Replace 54.240.197.232 with your IP address, as you are going to open security group for yourself only.
namespace NorthwindCdk
{
public class NorthwindCdkStack : Stack
{
internal NorthwindCdkStack(Construct scope, string id, IStackProps props = null) : base(scope, id, props)
{
.........
// SQL Server
var sg = new SecurityGroup(this, "NorthwindDatabaseSecurityGroup", new SecurityGroupProps
{
Vpc = vpc,
SecurityGroupName = "Northwind-DB-SG",
AllowAllOutbound = false
});
// !!!!!!!!!! replace IP according to the instructions above
sg.AddIngressRule(Peer.Ipv4("54.240.197.232/32"), Port.Tcp(1433)); // SQL Server
// !!!!!!!!!!
var sql = new DatabaseInstance(this, "NorthwindSQLServer", new DatabaseInstanceProps
{
Vpc = vpc,
InstanceIdentifier = "northwind-sqlserver",
Engine = DatabaseInstanceEngine.SqlServerEx(new SqlServerExInstanceEngineProps { Version = SqlServerEngineVersion.VER_14 }), // SQL Server Express
MasterUsername = "adminuser",
MasterUserPassword = new SecretValue("Admin12345?"),
InstanceType = InstanceType.Of(InstanceClass.BURSTABLE3, InstanceSize.SMALL), // t3.small
SecurityGroups = new ISecurityGroup[] { sg },
MultiAz = false,
VpcSubnets = new SubnetSelection() { SubnetType = SubnetType.PUBLIC }, // public subnet
DeletionProtection = false, // you need to be able to delete database
DeleteAutomatedBackups = true,
BackupRetention = Duration.Days(0),
RemovalPolicy = RemovalPolicy.DESTROY // you need to be able to delete database
});
new CfnOutput(this, "SQLServerEndpointAddress", new CfnOutputProps
{
Value = sql.DbInstanceEndpointAddress
});
}
}
}
The code above does the following:
Creates new security group and allows traffic from your IP address to SQL Server port 1433.

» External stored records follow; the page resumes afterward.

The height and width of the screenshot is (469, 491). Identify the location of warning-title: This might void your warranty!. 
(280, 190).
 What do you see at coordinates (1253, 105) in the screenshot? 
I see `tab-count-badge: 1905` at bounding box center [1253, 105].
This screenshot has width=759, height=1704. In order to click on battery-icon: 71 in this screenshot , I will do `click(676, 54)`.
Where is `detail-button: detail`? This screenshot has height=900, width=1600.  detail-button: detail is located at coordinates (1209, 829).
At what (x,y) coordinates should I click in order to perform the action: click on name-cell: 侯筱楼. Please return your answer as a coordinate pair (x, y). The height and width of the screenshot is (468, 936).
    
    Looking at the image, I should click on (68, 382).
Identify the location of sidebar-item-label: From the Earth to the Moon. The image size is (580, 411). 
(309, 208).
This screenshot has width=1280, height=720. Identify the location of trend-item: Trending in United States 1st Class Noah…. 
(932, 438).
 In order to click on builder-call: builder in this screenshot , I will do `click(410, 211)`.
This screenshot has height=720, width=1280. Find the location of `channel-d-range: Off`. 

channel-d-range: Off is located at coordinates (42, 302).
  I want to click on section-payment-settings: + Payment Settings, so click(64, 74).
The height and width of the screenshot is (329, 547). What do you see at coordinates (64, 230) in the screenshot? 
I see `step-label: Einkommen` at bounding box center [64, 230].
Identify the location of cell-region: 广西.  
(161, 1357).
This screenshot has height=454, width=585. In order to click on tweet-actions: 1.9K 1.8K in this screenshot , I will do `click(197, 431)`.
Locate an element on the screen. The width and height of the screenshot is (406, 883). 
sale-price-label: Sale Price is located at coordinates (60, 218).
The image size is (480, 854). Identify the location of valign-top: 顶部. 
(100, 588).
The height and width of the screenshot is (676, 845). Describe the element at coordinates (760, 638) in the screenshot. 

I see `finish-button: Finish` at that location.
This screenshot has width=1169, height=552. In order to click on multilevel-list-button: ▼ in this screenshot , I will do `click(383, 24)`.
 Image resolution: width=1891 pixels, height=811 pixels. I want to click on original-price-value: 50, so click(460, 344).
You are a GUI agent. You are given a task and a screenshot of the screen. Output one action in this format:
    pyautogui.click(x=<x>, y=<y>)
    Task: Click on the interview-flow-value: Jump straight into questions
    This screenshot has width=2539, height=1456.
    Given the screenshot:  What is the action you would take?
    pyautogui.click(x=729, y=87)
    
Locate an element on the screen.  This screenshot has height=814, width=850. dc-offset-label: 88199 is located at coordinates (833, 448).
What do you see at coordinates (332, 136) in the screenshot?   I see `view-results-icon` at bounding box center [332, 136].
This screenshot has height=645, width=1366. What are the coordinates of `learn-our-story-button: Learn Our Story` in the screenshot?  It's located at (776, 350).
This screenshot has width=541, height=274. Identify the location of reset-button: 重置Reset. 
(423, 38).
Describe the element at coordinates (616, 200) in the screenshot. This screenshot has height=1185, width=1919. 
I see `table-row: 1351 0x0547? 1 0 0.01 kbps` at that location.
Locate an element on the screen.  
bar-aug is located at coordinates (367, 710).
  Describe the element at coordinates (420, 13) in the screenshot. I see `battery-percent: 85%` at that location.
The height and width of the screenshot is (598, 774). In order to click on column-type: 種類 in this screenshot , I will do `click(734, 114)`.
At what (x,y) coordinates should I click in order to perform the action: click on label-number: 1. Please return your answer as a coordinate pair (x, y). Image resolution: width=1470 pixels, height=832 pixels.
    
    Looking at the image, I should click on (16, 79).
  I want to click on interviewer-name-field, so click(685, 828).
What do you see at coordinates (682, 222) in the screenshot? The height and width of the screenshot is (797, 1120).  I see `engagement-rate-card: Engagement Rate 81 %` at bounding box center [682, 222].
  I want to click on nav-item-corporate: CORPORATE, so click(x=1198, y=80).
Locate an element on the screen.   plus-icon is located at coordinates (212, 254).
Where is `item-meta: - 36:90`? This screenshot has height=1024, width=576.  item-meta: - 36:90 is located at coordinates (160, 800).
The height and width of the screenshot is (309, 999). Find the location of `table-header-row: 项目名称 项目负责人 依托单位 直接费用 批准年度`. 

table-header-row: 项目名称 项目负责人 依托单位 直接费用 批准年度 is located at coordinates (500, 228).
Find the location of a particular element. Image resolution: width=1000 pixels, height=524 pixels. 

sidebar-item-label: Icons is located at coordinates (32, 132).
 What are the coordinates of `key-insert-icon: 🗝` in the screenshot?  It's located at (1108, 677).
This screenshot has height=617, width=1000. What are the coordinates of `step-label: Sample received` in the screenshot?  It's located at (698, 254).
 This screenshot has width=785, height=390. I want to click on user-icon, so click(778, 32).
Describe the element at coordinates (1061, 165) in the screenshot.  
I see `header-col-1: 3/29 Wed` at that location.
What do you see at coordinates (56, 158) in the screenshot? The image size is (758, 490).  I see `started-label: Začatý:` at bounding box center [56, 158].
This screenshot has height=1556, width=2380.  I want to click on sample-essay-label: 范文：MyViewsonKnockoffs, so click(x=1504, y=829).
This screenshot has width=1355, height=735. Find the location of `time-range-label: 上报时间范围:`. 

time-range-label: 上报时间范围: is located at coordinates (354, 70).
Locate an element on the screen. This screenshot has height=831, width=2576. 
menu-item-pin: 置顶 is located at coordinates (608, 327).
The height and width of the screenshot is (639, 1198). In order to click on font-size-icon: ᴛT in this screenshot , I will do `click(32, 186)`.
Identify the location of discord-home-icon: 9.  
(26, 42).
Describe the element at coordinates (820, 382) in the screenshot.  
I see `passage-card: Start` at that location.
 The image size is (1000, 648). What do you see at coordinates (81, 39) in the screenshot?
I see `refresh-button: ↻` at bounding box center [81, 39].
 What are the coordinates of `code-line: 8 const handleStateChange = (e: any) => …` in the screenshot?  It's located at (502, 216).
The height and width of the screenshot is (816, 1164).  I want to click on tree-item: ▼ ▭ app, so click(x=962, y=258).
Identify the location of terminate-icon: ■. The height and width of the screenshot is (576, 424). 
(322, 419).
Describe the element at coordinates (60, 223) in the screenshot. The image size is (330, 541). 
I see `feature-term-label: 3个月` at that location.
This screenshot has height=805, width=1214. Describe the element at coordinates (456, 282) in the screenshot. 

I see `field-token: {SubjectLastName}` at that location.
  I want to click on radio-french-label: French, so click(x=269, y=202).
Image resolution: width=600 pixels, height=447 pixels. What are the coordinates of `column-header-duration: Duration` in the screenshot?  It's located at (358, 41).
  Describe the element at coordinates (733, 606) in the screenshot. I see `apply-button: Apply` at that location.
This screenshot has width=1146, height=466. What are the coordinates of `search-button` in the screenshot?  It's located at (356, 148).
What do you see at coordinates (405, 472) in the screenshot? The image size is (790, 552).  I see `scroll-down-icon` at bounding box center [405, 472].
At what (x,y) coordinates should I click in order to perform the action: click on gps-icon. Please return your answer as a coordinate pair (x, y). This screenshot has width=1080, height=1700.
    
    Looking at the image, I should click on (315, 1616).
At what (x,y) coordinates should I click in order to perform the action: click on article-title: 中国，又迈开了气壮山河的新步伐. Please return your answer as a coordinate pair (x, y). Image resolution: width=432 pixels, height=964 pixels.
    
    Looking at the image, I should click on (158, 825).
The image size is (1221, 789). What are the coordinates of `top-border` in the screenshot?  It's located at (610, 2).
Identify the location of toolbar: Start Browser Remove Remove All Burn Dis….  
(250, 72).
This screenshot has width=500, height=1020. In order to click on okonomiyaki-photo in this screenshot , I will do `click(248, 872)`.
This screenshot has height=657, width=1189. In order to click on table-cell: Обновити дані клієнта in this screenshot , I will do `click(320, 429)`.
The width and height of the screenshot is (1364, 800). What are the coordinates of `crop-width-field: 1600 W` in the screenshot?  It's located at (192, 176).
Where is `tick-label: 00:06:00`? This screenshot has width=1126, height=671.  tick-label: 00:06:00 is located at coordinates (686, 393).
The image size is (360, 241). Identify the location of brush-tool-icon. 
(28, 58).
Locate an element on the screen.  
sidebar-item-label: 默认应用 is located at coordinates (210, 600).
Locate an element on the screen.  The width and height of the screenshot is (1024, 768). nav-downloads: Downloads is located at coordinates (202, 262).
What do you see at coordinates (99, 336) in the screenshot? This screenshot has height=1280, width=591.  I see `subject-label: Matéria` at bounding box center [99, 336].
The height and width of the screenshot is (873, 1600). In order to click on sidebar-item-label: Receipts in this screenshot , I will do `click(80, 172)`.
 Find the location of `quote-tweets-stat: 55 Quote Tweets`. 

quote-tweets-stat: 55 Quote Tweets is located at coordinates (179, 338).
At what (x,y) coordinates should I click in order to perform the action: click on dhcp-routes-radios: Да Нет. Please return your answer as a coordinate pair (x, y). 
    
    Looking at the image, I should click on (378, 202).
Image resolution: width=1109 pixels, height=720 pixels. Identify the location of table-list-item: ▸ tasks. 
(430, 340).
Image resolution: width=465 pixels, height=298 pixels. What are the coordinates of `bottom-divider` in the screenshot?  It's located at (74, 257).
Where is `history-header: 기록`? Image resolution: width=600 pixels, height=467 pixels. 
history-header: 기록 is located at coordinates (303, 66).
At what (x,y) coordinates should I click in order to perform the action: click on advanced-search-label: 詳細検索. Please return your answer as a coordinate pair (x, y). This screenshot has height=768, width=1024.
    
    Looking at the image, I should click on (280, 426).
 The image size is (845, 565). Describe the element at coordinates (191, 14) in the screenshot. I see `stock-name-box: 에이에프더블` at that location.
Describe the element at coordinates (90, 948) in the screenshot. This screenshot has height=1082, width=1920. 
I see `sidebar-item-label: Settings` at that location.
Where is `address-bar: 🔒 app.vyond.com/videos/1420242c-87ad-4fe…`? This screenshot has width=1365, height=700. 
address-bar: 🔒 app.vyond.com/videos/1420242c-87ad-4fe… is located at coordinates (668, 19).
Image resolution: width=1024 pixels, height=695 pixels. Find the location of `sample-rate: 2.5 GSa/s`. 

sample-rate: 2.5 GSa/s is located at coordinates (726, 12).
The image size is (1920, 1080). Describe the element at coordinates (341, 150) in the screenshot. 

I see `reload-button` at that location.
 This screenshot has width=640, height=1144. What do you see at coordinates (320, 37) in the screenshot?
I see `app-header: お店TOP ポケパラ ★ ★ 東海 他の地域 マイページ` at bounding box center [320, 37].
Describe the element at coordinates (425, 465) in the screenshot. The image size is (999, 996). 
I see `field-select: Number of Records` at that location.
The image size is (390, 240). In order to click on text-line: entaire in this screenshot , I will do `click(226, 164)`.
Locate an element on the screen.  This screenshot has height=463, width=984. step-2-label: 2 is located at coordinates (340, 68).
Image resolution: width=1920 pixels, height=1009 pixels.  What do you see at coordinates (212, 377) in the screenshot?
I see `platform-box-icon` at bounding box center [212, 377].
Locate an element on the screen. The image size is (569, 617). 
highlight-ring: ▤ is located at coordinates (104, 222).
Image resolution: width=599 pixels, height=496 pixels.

var sg = new SecurityGroup(this, "NorthwindDatabaseSecurityGroup", new SecurityGroupProps
{
Vpc = vpc,
SecurityGroupName = "Northwind-DB-SG",
AllowAllOutbound = false
});
sg.AddIngressRule(Peer.Ipv4("54.240.197.232/32"), Port.Tcp(1433)); // SQL Server
Creates new Amazon RDS SQL Server Express instance:
t3.small
instanceadminuser
as administrator user nameAdmin12345?
as administrator passwordvar sql = new DatabaseInstance(this, "NorthwindSQLServer", new DatabaseInstanceProps
{
Vpc = vpc,
InstanceIdentifier = "northwind-sqlserver",
Engine = DatabaseInstanceEngine.SqlServerEx(new SqlServerExInstanceEngineProps { Version = SqlServerEngineVersion.VER_14 }), // SQL Server Express
MasterUsername = "adminuser",
MasterUserPassword = new SecretValue("Admin12345?"),
InstanceType = InstanceType.Of(InstanceClass.BURSTABLE3, InstanceSize.SMALL), // t3.small
SecurityGroups = new ISecurityGroup[] { sg },
MultiAz = false,
VpcSubnets = new SubnetSelection() { SubnetType = SubnetType.PUBLIC }, // public subnet
DeletionProtection = false, // you need to be able to delete database
DeleteAutomatedBackups = true,
BackupRetention = Duration.Days(0),
RemovalPolicy = RemovalPolicy.DESTROY // you need to be able to delete database
});
Outputs Amazon RDS SQL Server endpoint address once it’s created (as you need to modify connection string to connect to the database):
new CfnOutput(this, "SQLServerEndpointAddress", new CfnOutputProps
{
Value = sql.DbInstanceEndpointAddress
});
Save changes and compile the project.